PAGE EXTRACT:
Hi, this is Brett Cenkus. Today, I just got back from a mediation. I've got a
client who is in a business dispute, and we had a mediation clause that I drafted
in our original agreement. It's not a business partnership exactly, it was a
merger and acquisition. We sold the business, and my clients - actually there's two
individuals who sold the assets of a business to another, and they're both
working for the business. So it's a type of business partnership, more of an
employer-employee relationship, but you know something I'd probably call
business partnership of sorts. So we have a mediation clause and we were in mediation today.
We did not get the - we did not reach a resolution. And it was frustrating. We
thought we were going to at one point, but the parties were too far apart. And
driving home, I was thinking about that and thinking mediation is an amazing
thing. I've talked a lot about it before. I almost always put it in contracts.
There are a couple contexts in which I won't for a couple reasons, but for the
most part I put it in. Mediation is a quick process. We were there for one day.
My clients paid $1,300 to a mediator and the other side paid $1,300, so it's not
you know free or cheap, but it's relatively inexpensive and it's worth a
shot. And it doesn't often work, okay. But given what comes next, which is
litigation in our case or arbitration if you have an arbitration clause,
mediation is a shot at a quick resolution and it's a fairly amicable,
fairly informal process. But it's still, it's still not really super amicable. So
it got me thinking a little bit. If you are having a problem with a partner
right now, and this is really for business partners who have been in
business together for a while, and have some history, and some of that history is
positive, right - so there's some relationship here and things have worked
well in the past - and it's also for someone who has not spoken to their
partner about the issues recently. We all bury our head and do things in business
partnerships and marriage, you know, you can pick it up and realize, you know, we
haven't had a substantive conversation about the relationship or the
partnership or the marriage or whatever in a while. So it's kind of for that situation.
And no one's lawyered up yet, but it's not working. And you're
starting to kind of complain to people, to your part- life partner or something.
You're just, you're being, you're frustrated. Mediation today reminded me
that what you need to do right now is to email or call your partner and set a time
to meet. Set a time to meet outside the
office. Something not super formal, not super tense, and you got to have the
difficult conversation. You've got to introduce that. It doesn't have to be a
super difficult one in the beginning, you know. You could start off - instead of
"saying I'm really unhappy with you." You could say "how do you think things are
working? Are you happy? Is it working for you? How am i doing?" Right?

DATA:
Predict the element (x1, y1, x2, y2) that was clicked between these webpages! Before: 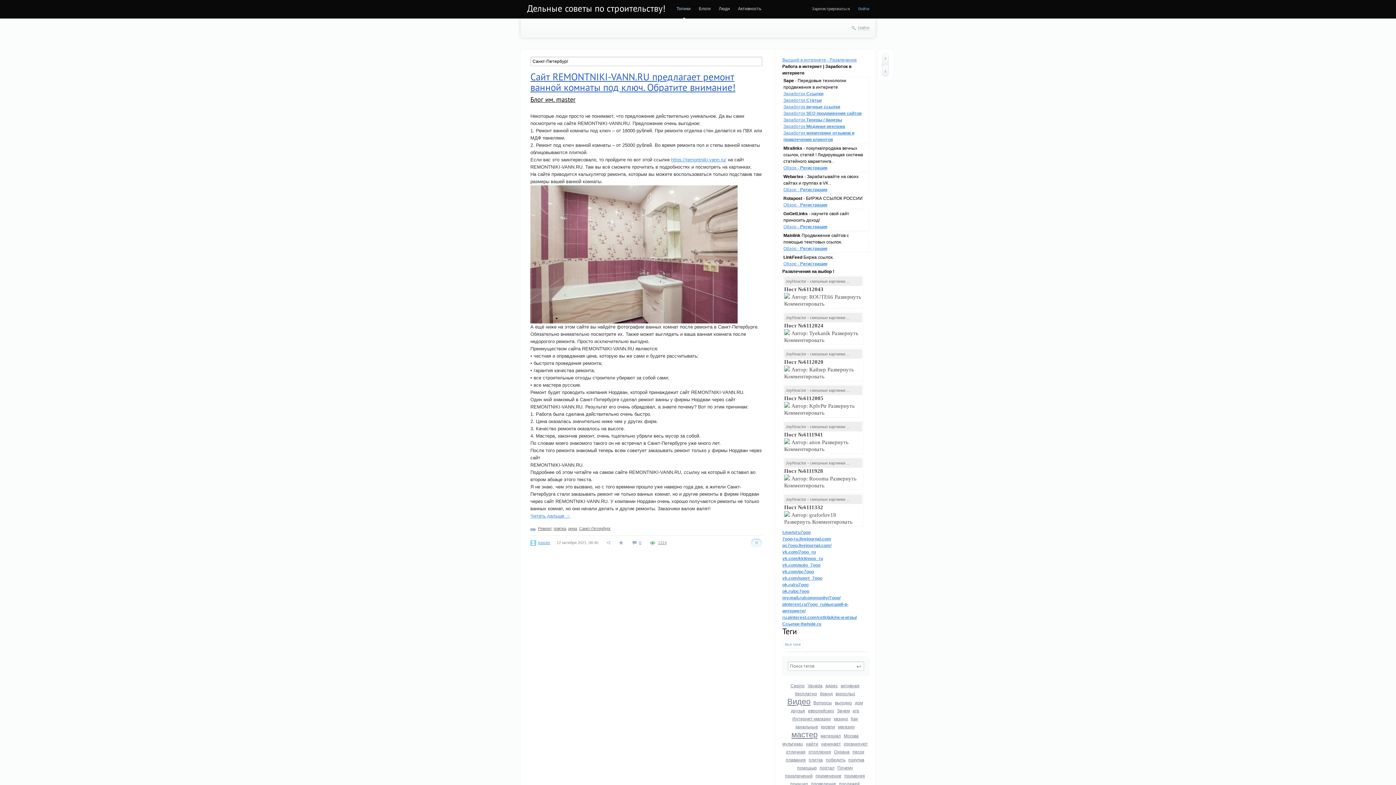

PROBLEMS TO WORK ON:
1. In the mediation transcript, how much did each side pay the mediator?
2. Please transcribe the mediation transcript word for word, starting at "There are a" and ending at "for one day.".
3. Carry the mediation transcript forward from its final sentence.
The lines play no part in any of this.

RESPONSES FOR EACH TASK:
1. Each side paid the mediator $1,300.

2.
There are a couple contexts in which I won't for a couple reasons, but for the
most part I put it in. Mediation is a quick process. We were there for one day.

3.
However you need to get into that, do it now. Because mediation is a great thing,
but we're already on a train that's heading down the wrong path, and even
though the process was amicable at times, we thought we're gonna get a deal done,
you've got attorneys on each side. It's an acrimonious process, and it's an
us-vs-them thing. We're often in our own room and we're negotiating. There's
multiple people weighing in and they're, you know, and trying hard to get a deal
done. Because litigation is a lose-lose all around. As I told my client today,
it's not their first rodeo, they've been down this path before and I said you know how this
works. If we don't get a deal done today you're gonna, you're gonna be back here
in a year. You're gonna be rode hard and hung up wet is the old saying. It's like,
you're just gonna be worked hard. You're gonna spend time and money to get back
to this point to settle. Something, I mean I heard recently that - I mean someone
told me 90% of cases in Travis County in Texas settle, but I've also heard 99% -
whatever the number is it's a lot - but what happens is the parties...they're in
their own corners, they can't make a deal work. They spend a year fighting, spending
money, coming back to the table - the table they could have been at today. The table
they could have been at a couple months ago before mediation started. Like so if
you're having a business partnership problem now and that hasn't gotten to
the point of litigation and you haven't had a heart-to-heart conversation. do it
now. There's an old proverb: when's the best time to plant a tree? It's 20 years
ago. When's the second-best time? Today And I
love that, but the point is like yeah you should have done it months ago before
you got to the point where it's strained or you're complaining to people. And if
you're thinking that, pretty good chance your partner's thinking that. And it is
possible that your partner's already started down the path of separating in
their minds. And that's you know it would be better if you had done things before
that, but you don't know that. There might be plenty of time to save it. And now,
when it's just the two of you, it's way better than when you get to this point.
It's so much easier and there's so much opportunity to save things. So if you're
having a business partnership problem now, if you haven't had that hard
conversation in a long time, if there was a partnership that worked at some point
in time, if there's some relationship to preserve, make the call now - right now.
Do you have time for lunch tomorrow, for a drink this weekend. Just lay it out
there and open up. And it's so much easier to do before it gets to the point where we
were at today. Sometimes it can't be saved.
Sometimes it's heading there already. Sometimes it's a foregone conclusion. It
doesn't always work, but it's way easier to do it now. Have the difficult
conversation before it's way more difficult to have. If you've got
questions about that, opinion on something you're dealing with or how to
navigate something, reach out to me. Business partnerships can be amazing and
they're worth trying to save if they're worth putting in place in the first
instance, so best success with it.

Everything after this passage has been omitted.